Selected passage:

Book Review - Count Karlstein by Phillip Pullman

Friday, April 2, 2010

In an effort to get started on the What's in a Name Challenge I picked up Count Karlstein by Phillip Pullman on audio at my local library. I had never read a Phillip Pullman novel for the simple reason that his adult novels are really nothing like what I normally read so I just pass them over in the bookstore. This one being a young adult novel (recommended ages 9-12) I decided to give it a try. In short, I liked it. I wasn't swept away by it to the point that I would go pick up his adult books but found it pleasant and mildly entertaining.


From Amazon Review:
"I might have occupied my mind usefully with Improving Thoughts, but the only improvement I could imagine then was a pair of wings, to enable me to fly to freedom. And, of course, a Head for Heights. I cleaned the dust from the window and peered out hopefully, but there was nothing but a Horrid Precipice, with jagged crags several thousands of feet below." Such are the woes of young Charlotte, locked in a tower room of her uncle's gloomy Castle Karlstein in 19th-century Switzerland. Escaping this predicament seems the least of her worries: in a solemn blood pact, her evil uncle, Count Karlstein, has promised to sacrifice his two orphaned nieces, Lucy and Charlotte, to Zamiel the Demon Huntsman--on midnight of All Souls' Eve--in return for his current riches.

Action item:
Could you restate the book review from "In an effort" to "and mildly entertaining.", replacing "bookstore" with "shop"? The rows that follow come from a different source than the book review.

Saved data entries:

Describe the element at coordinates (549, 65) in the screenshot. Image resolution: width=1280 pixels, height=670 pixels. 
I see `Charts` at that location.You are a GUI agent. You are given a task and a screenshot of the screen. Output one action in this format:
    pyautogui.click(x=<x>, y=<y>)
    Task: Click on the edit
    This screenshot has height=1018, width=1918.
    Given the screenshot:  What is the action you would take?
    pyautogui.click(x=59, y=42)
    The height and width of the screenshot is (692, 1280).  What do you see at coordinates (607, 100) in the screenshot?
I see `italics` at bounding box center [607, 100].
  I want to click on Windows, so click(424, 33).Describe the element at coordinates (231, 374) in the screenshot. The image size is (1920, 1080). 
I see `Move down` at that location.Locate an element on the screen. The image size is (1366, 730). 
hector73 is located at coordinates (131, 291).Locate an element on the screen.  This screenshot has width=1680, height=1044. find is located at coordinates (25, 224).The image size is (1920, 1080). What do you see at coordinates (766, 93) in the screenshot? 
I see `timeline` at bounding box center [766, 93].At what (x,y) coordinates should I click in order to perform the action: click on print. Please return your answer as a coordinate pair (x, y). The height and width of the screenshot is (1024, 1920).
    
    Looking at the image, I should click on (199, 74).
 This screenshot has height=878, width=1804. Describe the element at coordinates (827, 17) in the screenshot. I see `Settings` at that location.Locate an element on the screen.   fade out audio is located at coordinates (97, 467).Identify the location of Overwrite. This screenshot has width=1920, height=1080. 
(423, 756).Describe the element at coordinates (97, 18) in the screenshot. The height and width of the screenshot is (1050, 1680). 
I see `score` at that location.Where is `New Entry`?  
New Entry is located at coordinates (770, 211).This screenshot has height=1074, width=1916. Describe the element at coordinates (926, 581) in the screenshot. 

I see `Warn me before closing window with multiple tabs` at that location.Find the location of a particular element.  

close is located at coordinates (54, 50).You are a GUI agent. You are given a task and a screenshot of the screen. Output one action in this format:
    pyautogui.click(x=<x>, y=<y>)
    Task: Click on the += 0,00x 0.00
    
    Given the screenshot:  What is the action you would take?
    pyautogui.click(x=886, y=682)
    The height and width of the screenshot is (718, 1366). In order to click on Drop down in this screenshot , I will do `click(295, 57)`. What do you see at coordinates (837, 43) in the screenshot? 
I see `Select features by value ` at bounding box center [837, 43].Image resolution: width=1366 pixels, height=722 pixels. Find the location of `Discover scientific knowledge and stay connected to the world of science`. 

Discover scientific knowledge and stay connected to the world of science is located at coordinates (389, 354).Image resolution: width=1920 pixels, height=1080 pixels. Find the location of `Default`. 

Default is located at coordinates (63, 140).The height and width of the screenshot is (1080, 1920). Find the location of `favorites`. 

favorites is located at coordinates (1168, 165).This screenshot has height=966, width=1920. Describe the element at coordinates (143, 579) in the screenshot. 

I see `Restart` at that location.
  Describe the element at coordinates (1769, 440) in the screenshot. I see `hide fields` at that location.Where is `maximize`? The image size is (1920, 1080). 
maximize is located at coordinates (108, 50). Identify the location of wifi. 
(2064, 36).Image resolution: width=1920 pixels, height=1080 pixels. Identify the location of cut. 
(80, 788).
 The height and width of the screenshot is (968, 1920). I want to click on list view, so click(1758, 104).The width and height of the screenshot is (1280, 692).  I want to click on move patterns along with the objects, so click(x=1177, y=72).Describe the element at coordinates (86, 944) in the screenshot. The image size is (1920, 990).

The answer:
In an effort to get started on the What's in a Name Challenge I picked up Count Karlstein by Phillip Pullman on audio at my local library. I had never read a Phillip Pullman novel for the simple reason that his adult novels are really nothing like what I normally read so I just pass them over in the shop. This one being a young adult novel (recommended ages 9-12) I decided to give it a try. In short, I liked it. I wasn't swept away by it to the point that I would go pick up his adult books but found it pleasant and mildly entertaining.